In @bert.cs.byu.edu> p...@bert.cs.byu.edu (Paul L Fagerburg) writes:
>y...@tuna.micro.umn.edu (Dongxiao Yue) writes: >> The thing I am afraid of is sometimes left factoring and elimination of >> left recursion will leave the grammar intractable.
>> Given the expressions as example, I really don't like this >> E ---> T E' >> E' ---> >> |+T E' >> in LR >> we have E ---> E+T >In LL(k), we usually do >E -> T + E >T -> F * T
Sorry to repeat something that is in text book. But E-> T + E alone will not work since E can also be just T, to make it LL(1), we must left factor. so my we need the grmmar in my original post. Maybe we can live with E --> T | T+ E if LL(k) k>1, but this will be not efficient compared to LALR(1). efficient performance is vital for a compiler, I am sick of sitting there waiting for my program to get compiled.
>etc. I can't remember the whole thing, but I have a parser that works >fine on all expressions. Plus, no messy %left %right %unary stuff and >shift/reduce conflicts.
No, the E-->E+T grammar does not need to consider associativity, only the E--> E+E, E->E*E ... stuff do.

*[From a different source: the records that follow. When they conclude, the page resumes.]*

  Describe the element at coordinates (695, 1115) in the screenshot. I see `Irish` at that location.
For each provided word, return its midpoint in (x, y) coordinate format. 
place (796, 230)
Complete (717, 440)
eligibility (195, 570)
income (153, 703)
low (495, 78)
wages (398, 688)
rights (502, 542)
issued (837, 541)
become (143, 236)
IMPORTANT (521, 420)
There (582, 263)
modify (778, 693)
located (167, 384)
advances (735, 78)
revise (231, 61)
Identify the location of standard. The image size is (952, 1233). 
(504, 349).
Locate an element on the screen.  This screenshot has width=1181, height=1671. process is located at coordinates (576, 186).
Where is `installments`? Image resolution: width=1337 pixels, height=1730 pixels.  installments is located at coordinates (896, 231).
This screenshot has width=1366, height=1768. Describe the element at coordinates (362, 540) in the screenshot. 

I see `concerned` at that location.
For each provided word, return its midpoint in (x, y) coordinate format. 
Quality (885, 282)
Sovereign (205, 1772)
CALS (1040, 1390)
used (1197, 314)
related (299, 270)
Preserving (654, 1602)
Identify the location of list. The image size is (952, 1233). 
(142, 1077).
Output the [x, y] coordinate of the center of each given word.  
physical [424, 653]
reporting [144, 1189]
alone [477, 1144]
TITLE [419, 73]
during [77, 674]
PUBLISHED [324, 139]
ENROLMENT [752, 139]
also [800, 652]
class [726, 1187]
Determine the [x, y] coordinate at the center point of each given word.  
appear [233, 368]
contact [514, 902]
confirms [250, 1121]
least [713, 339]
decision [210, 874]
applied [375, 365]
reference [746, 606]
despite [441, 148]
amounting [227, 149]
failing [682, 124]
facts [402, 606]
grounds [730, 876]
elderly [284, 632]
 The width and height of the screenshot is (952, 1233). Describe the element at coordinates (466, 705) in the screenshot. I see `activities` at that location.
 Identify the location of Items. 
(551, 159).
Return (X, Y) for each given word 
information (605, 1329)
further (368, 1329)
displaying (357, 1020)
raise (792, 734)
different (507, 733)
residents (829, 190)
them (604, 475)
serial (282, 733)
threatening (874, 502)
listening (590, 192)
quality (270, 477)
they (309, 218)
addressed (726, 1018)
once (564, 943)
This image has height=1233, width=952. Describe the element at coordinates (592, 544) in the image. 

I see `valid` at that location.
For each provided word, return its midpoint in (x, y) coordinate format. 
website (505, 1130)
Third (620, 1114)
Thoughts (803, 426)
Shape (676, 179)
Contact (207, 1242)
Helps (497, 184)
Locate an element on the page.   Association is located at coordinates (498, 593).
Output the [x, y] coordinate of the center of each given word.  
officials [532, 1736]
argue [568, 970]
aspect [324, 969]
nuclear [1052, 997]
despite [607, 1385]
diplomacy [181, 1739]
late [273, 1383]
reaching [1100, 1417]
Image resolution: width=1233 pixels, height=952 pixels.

>> Infinte look ahead, does that mean it continues to look ahead until >> there is a resolution? >It means that the parser will read to the end of the file if it has to >to disambiguate productions. If you're not afraid of LL(k>1) then it's >simple. If you want LL(1), then you get the E -> T E' and all that crap. >> I am wondering if there is public domain LL(k) parser for C++. >The Purdue Compiler Construction ToolSet (mentioned in last post, >availabe via anon ftp from marvin.ecn.purdue.edu) will produce C or C++ >output; you decide.